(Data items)
____________________

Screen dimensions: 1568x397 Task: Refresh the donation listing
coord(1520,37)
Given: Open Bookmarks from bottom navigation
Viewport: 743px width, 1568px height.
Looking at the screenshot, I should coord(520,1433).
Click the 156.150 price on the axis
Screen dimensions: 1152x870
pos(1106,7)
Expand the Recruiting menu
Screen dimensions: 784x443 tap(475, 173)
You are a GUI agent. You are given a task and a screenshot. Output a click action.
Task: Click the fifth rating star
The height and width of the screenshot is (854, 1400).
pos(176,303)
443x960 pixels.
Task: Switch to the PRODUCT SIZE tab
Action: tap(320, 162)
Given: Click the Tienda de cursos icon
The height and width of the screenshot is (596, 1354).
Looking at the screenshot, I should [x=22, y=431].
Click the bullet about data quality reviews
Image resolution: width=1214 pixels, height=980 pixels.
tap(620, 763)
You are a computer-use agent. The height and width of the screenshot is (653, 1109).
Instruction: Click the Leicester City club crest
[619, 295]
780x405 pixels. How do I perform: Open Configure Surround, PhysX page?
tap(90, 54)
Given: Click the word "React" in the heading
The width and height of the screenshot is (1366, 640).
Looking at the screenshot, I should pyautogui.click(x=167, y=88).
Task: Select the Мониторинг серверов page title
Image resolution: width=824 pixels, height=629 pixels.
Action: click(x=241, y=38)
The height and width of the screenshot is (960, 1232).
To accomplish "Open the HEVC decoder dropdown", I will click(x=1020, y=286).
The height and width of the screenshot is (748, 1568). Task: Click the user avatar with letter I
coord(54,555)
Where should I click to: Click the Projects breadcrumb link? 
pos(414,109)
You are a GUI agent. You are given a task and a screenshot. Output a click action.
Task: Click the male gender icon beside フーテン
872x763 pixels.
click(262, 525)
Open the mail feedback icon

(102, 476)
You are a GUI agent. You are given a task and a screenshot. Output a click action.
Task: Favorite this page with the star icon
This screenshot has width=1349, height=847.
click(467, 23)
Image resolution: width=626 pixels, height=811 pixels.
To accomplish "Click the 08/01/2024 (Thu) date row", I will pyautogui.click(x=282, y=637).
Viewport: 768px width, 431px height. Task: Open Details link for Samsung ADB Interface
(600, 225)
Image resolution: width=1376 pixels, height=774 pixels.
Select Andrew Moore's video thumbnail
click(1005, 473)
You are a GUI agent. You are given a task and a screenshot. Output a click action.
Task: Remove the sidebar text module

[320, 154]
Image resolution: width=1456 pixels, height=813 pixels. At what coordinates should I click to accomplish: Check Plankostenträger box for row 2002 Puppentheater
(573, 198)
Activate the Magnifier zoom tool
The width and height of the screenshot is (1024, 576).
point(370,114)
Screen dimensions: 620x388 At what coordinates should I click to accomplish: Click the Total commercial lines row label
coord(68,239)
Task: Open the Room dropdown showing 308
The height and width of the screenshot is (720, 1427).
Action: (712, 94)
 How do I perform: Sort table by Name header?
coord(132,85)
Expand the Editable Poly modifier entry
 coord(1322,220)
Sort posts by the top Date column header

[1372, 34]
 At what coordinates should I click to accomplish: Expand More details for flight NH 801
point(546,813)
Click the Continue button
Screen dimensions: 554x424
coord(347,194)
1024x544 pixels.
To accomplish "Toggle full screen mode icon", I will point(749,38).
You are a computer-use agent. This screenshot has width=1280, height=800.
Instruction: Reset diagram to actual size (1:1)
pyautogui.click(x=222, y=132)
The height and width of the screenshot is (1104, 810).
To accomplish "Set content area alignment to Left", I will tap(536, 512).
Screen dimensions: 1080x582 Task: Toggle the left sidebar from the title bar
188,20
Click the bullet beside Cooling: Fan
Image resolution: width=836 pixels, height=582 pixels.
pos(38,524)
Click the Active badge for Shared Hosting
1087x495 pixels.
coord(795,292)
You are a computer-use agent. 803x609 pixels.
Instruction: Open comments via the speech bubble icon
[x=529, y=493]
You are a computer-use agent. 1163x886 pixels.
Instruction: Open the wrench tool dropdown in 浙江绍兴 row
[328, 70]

____________________

## WHAT TO WORK ON
Each entry above should be retyped exactly, with nothing missed.

## RESULT FOR THIS EXERCISE
Screen dimensions: 1568x397 Task: Refresh the donation listing
coord(1520,37)
Given: Open Bookmarks from bottom navigation
Viewport: 743px width, 1568px height.
Looking at the screenshot, I should coord(520,1433).
Click the 156.150 price on the axis
Screen dimensions: 1152x870
pos(1106,7)
Expand the Recruiting menu
Screen dimensions: 784x443 tap(475, 173)
You are a GUI agent. You are given a task and a screenshot. Output a click action.
Task: Click the fifth rating star
The height and width of the screenshot is (854, 1400).
pos(176,303)
443x960 pixels.
Task: Switch to the PRODUCT SIZE tab
Action: tap(320, 162)
Given: Click the Tienda de cursos icon
The height and width of the screenshot is (596, 1354).
Looking at the screenshot, I should [x=22, y=431].
Click the bullet about data quality reviews
Image resolution: width=1214 pixels, height=980 pixels.
tap(620, 763)
You are a computer-use agent. The height and width of the screenshot is (653, 1109).
Instruction: Click the Leicester City club crest
[619, 295]
780x405 pixels. How do I perform: Open Configure Surround, PhysX page?
tap(90, 54)
Given: Click the word "React" in the heading
The width and height of the screenshot is (1366, 640).
Looking at the screenshot, I should pyautogui.click(x=167, y=88).
Task: Select the Мониторинг серверов page title
Image resolution: width=824 pixels, height=629 pixels.
Action: click(x=241, y=38)
The height and width of the screenshot is (960, 1232).
To accomplish "Open the HEVC decoder dropdown", I will click(x=1020, y=286).
The height and width of the screenshot is (748, 1568). Task: Click the user avatar with letter I
coord(54,555)
Where should I click to: Click the Projects breadcrumb link? 
pos(414,109)
You are a GUI agent. You are given a task and a screenshot. Output a click action.
Task: Click the male gender icon beside フーテン
872x763 pixels.
click(262, 525)
Open the mail feedback icon

(102, 476)
You are a GUI agent. You are given a task and a screenshot. Output a click action.
Task: Favorite this page with the star icon
This screenshot has width=1349, height=847.
click(467, 23)
Image resolution: width=626 pixels, height=811 pixels.
To accomplish "Click the 08/01/2024 (Thu) date row", I will pyautogui.click(x=282, y=637).
Viewport: 768px width, 431px height. Task: Open Details link for Samsung ADB Interface
(600, 225)
Image resolution: width=1376 pixels, height=774 pixels.
Select Andrew Moore's video thumbnail
click(1005, 473)
You are a GUI agent. You are given a task and a screenshot. Output a click action.
Task: Remove the sidebar text module

[320, 154]
Image resolution: width=1456 pixels, height=813 pixels. At what coordinates should I click to accomplish: Check Plankostenträger box for row 2002 Puppentheater
(573, 198)
Activate the Magnifier zoom tool
The width and height of the screenshot is (1024, 576).
point(370,114)
Screen dimensions: 620x388 At what coordinates should I click to accomplish: Click the Total commercial lines row label
coord(68,239)
Task: Open the Room dropdown showing 308
The height and width of the screenshot is (720, 1427).
Action: (712, 94)
 How do I perform: Sort table by Name header?
coord(132,85)
Expand the Editable Poly modifier entry
 coord(1322,220)
Sort posts by the top Date column header

[1372, 34]
 At what coordinates should I click to accomplish: Expand More details for flight NH 801
point(546,813)
Click the Continue button
Screen dimensions: 554x424
coord(347,194)
1024x544 pixels.
To accomplish "Toggle full screen mode icon", I will point(749,38).
You are a computer-use agent. This screenshot has width=1280, height=800.
Instruction: Reset diagram to actual size (1:1)
pyautogui.click(x=222, y=132)
The height and width of the screenshot is (1104, 810).
To accomplish "Set content area alignment to Left", I will tap(536, 512).
Screen dimensions: 1080x582 Task: Toggle the left sidebar from the title bar
188,20
Click the bullet beside Cooling: Fan
Image resolution: width=836 pixels, height=582 pixels.
pos(38,524)
Click the Active badge for Shared Hosting
1087x495 pixels.
coord(795,292)
You are a computer-use agent. 803x609 pixels.
Instruction: Open comments via the speech bubble icon
[x=529, y=493]
You are a computer-use agent. 1163x886 pixels.
Instruction: Open the wrench tool dropdown in 浙江绍兴 row
[328, 70]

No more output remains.